Write down exactly the lines from the one with "Click the star avatar next to Mafalda Alves" to the end of the data, first and last included, and no others.

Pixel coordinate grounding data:

Start of Block

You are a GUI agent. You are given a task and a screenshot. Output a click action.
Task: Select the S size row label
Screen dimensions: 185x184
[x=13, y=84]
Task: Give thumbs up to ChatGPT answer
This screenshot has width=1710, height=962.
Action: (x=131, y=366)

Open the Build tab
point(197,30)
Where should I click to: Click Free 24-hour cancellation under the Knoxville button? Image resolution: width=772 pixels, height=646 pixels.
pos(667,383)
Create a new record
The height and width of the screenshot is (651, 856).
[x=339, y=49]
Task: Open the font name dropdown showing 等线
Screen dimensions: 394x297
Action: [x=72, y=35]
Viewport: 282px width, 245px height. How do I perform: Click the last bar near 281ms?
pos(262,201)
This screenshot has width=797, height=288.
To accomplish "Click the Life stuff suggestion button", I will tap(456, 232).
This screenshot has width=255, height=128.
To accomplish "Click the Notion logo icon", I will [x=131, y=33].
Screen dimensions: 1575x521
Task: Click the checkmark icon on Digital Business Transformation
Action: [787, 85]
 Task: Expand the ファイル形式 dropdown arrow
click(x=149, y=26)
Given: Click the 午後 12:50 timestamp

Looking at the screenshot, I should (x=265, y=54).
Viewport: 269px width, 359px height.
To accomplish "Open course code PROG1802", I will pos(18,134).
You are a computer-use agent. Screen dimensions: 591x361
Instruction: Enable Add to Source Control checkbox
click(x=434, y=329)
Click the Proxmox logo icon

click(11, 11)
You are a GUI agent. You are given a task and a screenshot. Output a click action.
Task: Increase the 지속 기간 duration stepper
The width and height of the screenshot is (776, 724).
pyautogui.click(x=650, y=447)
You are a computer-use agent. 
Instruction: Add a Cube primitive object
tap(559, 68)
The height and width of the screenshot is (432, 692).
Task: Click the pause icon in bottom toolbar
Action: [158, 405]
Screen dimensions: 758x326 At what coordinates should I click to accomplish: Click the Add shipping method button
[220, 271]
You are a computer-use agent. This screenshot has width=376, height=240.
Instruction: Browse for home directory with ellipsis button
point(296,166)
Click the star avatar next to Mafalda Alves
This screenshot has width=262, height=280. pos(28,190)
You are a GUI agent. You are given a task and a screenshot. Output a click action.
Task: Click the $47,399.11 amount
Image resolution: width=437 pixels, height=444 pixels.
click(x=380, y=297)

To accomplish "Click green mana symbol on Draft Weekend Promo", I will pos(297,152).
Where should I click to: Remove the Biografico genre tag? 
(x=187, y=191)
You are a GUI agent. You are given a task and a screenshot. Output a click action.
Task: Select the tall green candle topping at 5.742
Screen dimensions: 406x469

End of Block

● Expected answer:
Click the star avatar next to Mafalda Alves
This screenshot has width=262, height=280. pos(28,190)
You are a GUI agent. You are given a task and a screenshot. Output a click action.
Task: Click the $47,399.11 amount
Image resolution: width=437 pixels, height=444 pixels.
click(x=380, y=297)

To accomplish "Click green mana symbol on Draft Weekend Promo", I will pos(297,152).
Where should I click to: Remove the Biografico genre tag? 
(x=187, y=191)
You are a GUI agent. You are given a task and a screenshot. Output a click action.
Task: Select the tall green candle topping at 5.742
Screen dimensions: 406x469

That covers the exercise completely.